NADPH generated by the PPP can be used either to regenerate reduced glutathione (GSH) through the action of glutathione reductase or as a substrate to fuel NADPH oxidase. We found that incubation in 5.5 mmol/L glucose with IL1β increased both total glutathione and GSH; however, this effect was abolished in cells incubated in 22 mmol/L glucose (Fig. 3d). In the absence of the cytokine, simply enhancing the extracellular concentration of glucose failed to modify the intracellular glutathione profile (Fig. 3d).

Measurements of the NADPH oxidase showed that IL1β elicited a concentration-dependent activation of this enzyme, which was exaggerated in the presence of high glucose (Fig. 4a). NADPH oxidase activity was not modified by just enhancing glucose transport capacity or following mitochondrial inhibition (Fig. 4b). By using the antioxidant and NADPH oxidase inhibitor apocynin as well as anakinra, we observed that the activation of NADPH oxidase via IL-1 receptors was necessary to induce inflammation by IL1β and its enhancement by high glucose (Figs. 4c, d).

To study the role of the PPP on the activation of NADPH oxidase, we used the G6PD pharmacological inhibitor 6-aminonicotinamide (6-ANAM).
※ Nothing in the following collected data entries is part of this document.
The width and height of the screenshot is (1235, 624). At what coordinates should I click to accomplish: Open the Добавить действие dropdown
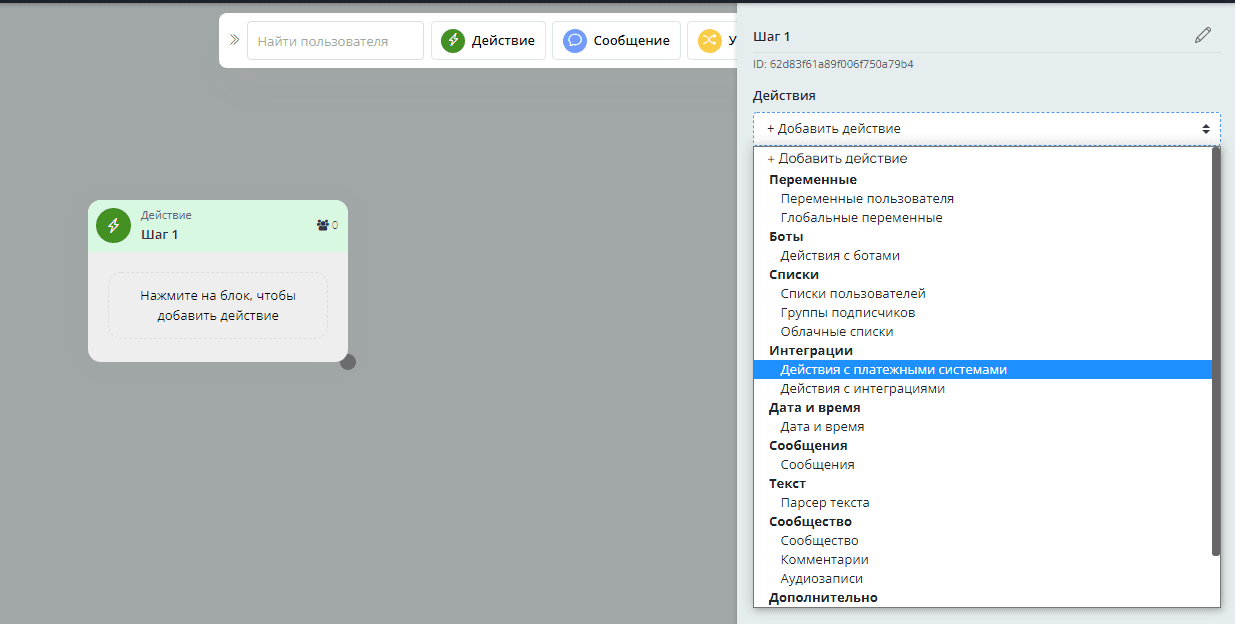(x=986, y=129)
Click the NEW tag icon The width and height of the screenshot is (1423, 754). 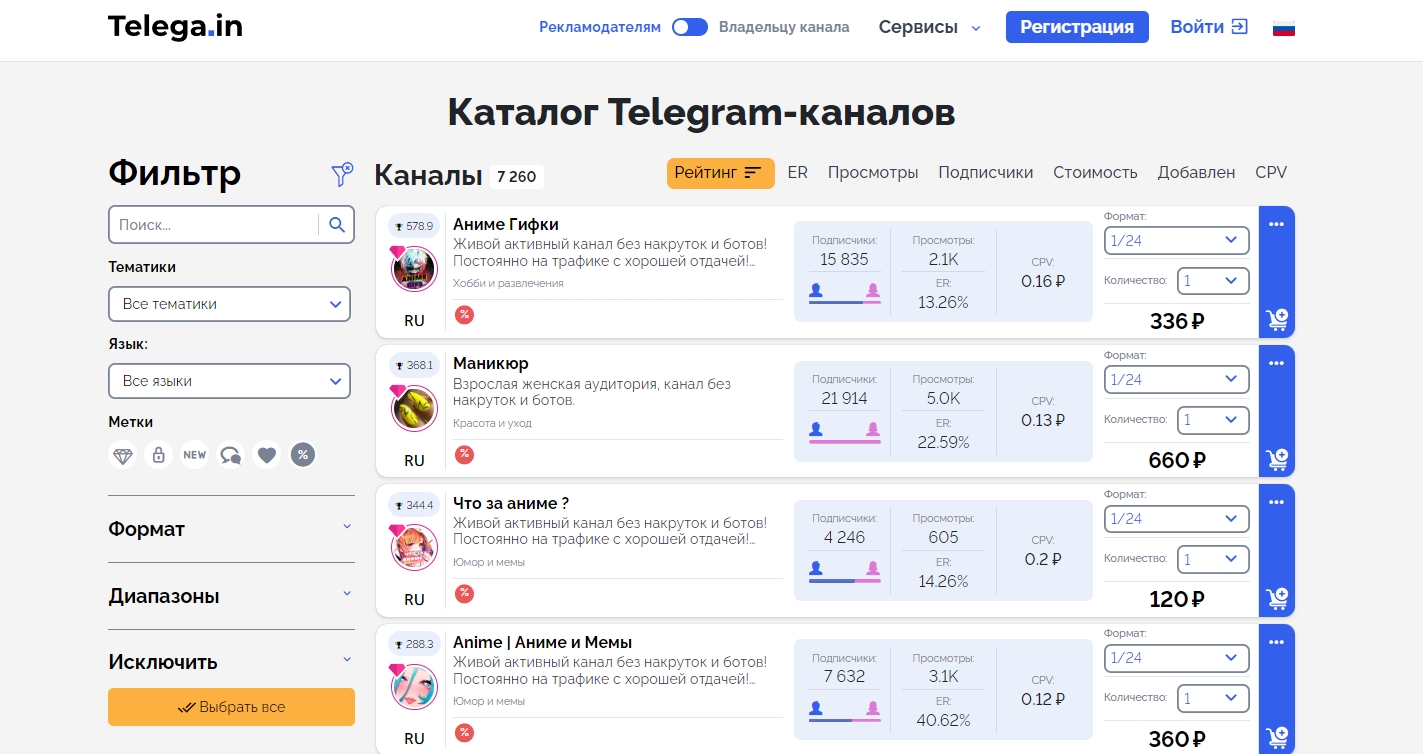click(194, 454)
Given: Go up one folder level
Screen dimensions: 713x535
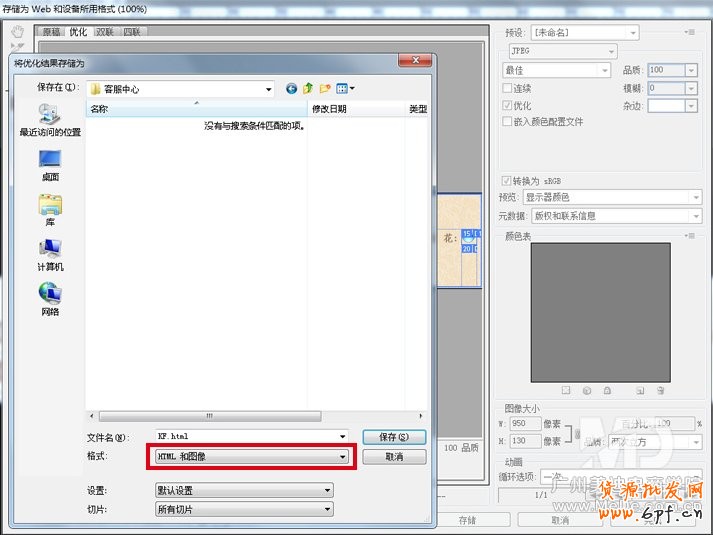Looking at the screenshot, I should tap(309, 89).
In cells activated with IL1β this compound prevented the activation of NADPH oxidase and the resulting inflammation at 5.5 and 22 mmol/L glucose (Figs. 5a, b, c). To obtain a more selective blockade of G6PD activity, cells were treated with G6PD siRNA (Fig. 6a). There was a significant increase (P < 0.005) in the basal NADPH oxidase activity and iNOS expression produced both by scrambled or G6PD siRNA, suggesting the experimental procedure may originate some unspecific inflammation. Interestingly, however, G6PD silencing specifically blocked the over-activation of NADPH oxidase and the enhanced iNOS expression induced by high glucose (Figs. 6b, c, d).

We first confirmed our previous results [12] demonstrating that treating isolated segments of rat mesenteric microvessels with 2.5 ng/ml produced an impairment of the endothelium-dependent relaxations evoked by ACh through a mechanism dependent on NADPH oxidase (Fig. 7a; Additional file 1: Figure S5). Moreover, we observed that the endothelial dysfunction induced by the cytokine was further enhanced when the vascular segments were pre-incubated in a medium with 22 mmol/L glucose (Fig. 7a). The role of the PPP was studied by treating the mesenteric microvessels with 6-ANAM; this drug did not affect the endothelial dysfunction induced by IL1β in normal glucose but prevented the potentiation observed in high glucose conditions (Figs. 7b, c).